Last week Rusbridger admitted the organisation needed to ‘lose significant numbers’over the next few years as the company looks to make annual savings of £25m by 2016, as resources are shifted from print to digital.
In his feature for Press Gazette Rusbridger reiterated how the paper needed to cut more out of the business.
‘We’ve cut costs, of course,” he said. “Our headcount (630 journalists) is in the same ball park declared by other comparable titles (Times 611; Telegraph 615).
‘We must, of course, get more cost out.
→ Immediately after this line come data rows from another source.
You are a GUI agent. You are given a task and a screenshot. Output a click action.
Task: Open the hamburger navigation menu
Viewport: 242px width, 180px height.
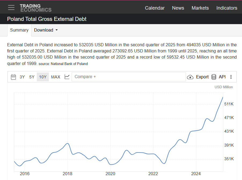coord(11,7)
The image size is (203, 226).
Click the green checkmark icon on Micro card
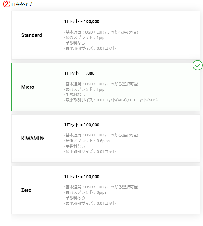click(x=197, y=65)
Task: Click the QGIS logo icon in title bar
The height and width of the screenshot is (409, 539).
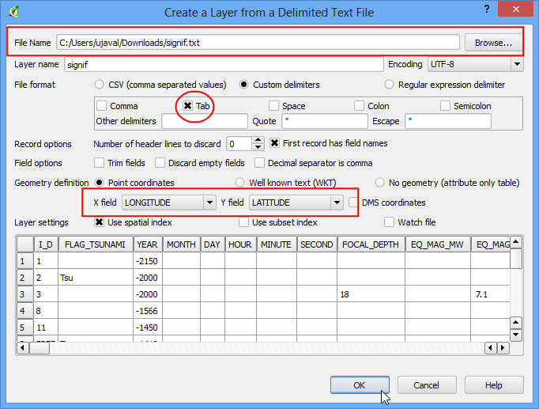Action: 13,12
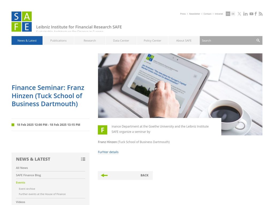Screen dimensions: 274x205
Task: Open the RSS feed icon
Action: coord(261,14)
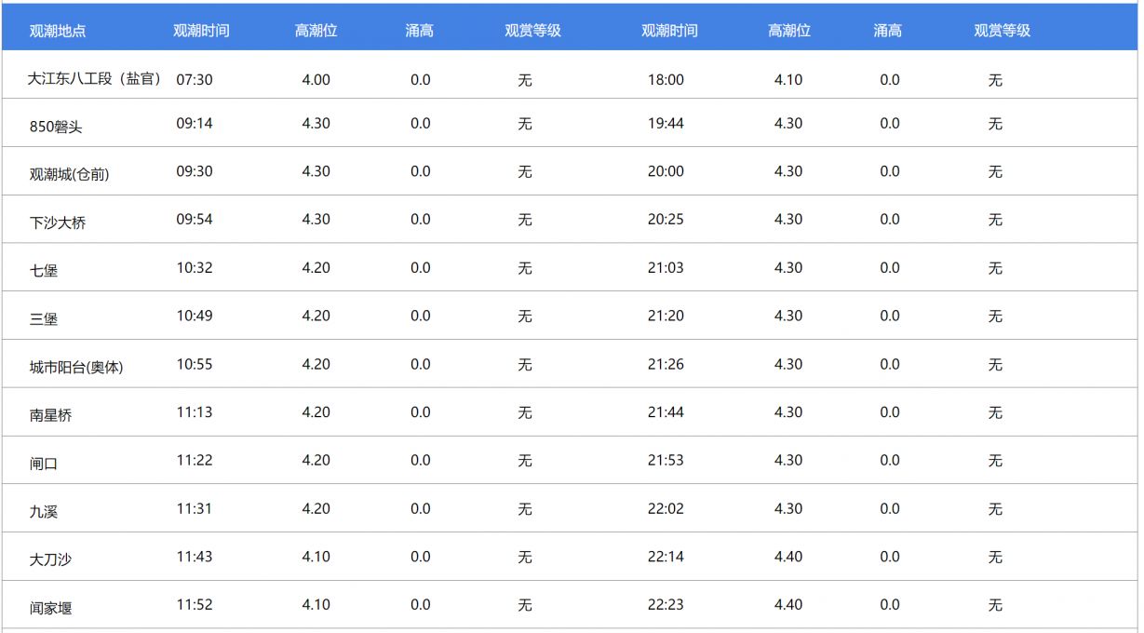Select 观潮城(仓前) location
Image resolution: width=1144 pixels, height=633 pixels.
tap(69, 174)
But cost-cutting without some form of transformation is a very short-sighted move.”
Research commissioned by the newspaper showed only four per cent of readers expected news to be broken in print and that half read the paper in the evening instead of the morning.
Rusbridger added: “So our readers may well be ahead of us, demanding breaking news, source material, response and depth via digital and something more like Newsnight – a more tightly edited package that helps make sense of the day – in print.”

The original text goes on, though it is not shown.